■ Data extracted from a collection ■
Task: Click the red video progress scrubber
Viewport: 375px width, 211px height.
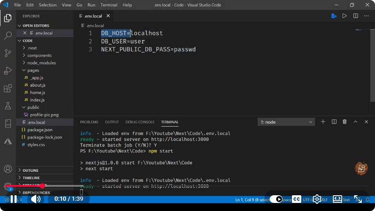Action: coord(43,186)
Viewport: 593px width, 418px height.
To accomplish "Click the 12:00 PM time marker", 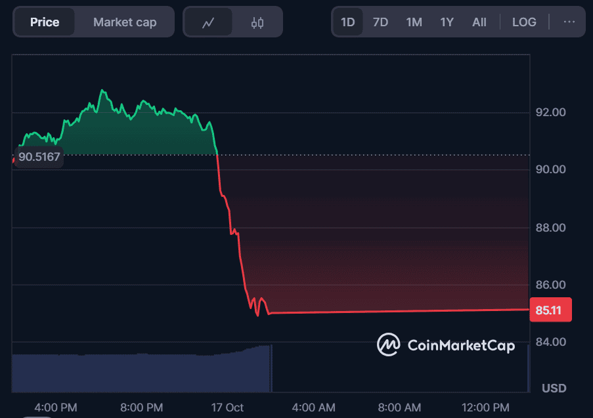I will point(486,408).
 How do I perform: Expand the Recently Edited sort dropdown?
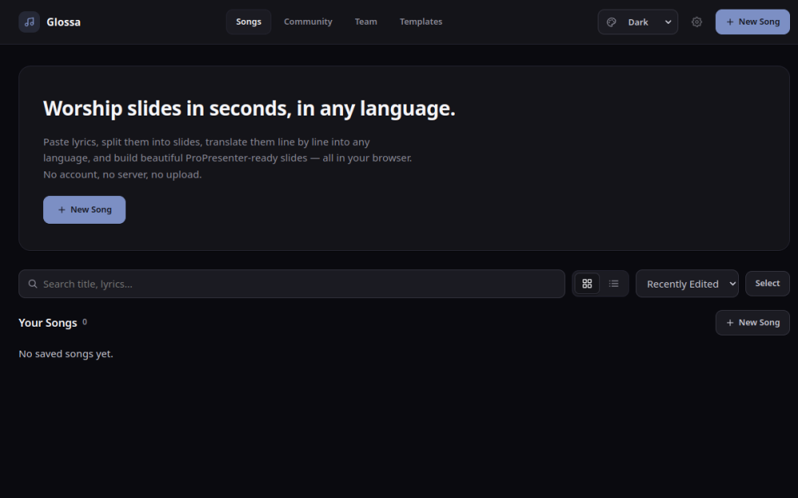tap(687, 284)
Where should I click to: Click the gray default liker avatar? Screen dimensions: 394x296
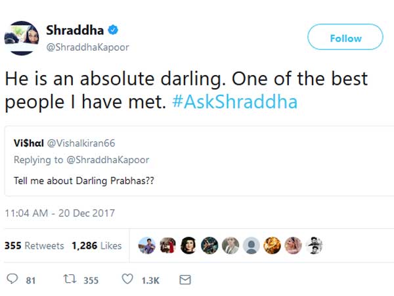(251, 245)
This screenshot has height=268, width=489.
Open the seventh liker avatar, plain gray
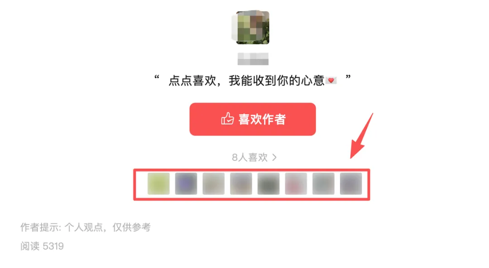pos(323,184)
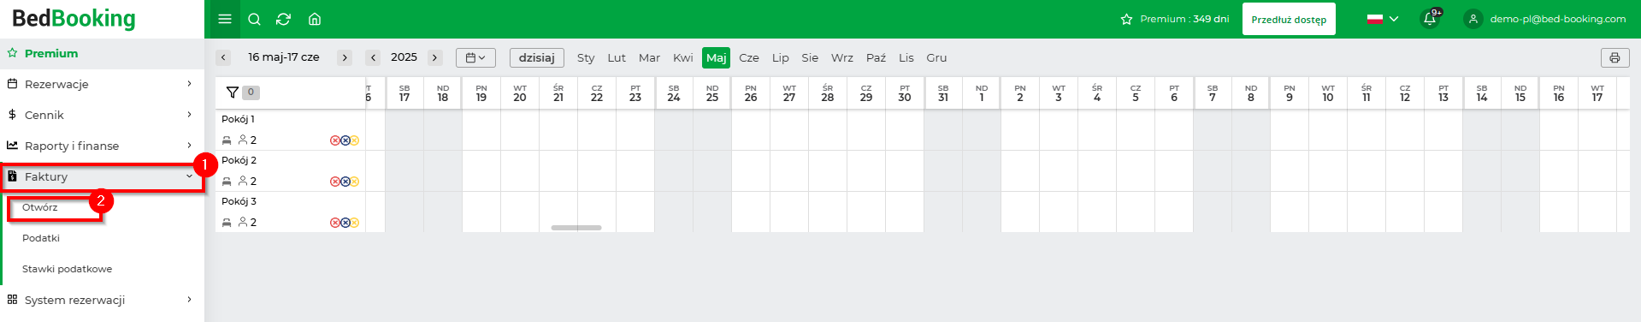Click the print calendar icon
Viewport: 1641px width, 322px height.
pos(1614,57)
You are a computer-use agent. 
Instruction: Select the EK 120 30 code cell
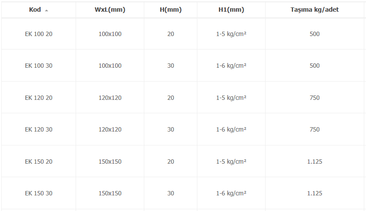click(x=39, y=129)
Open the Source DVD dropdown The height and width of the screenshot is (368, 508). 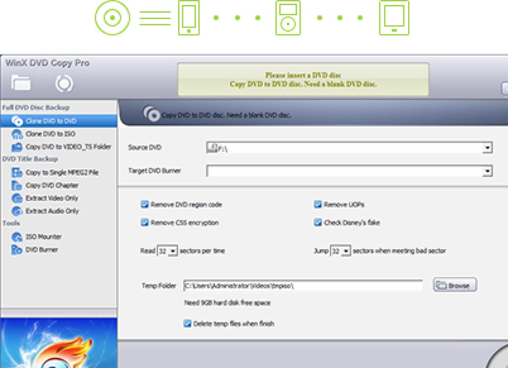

■ TASK DIRECTIONS ■
Please copy, exactly as written, the lines from the one that contains "You are a computer-use agent." through the end of the records, both ends included. Do not include the pictures.

■ ANSWER BOX ■
You are a computer-use agent. 
Instruction: Select the EK 120 30 code cell
click(x=39, y=129)
Open the Source DVD dropdown The height and width of the screenshot is (368, 508). 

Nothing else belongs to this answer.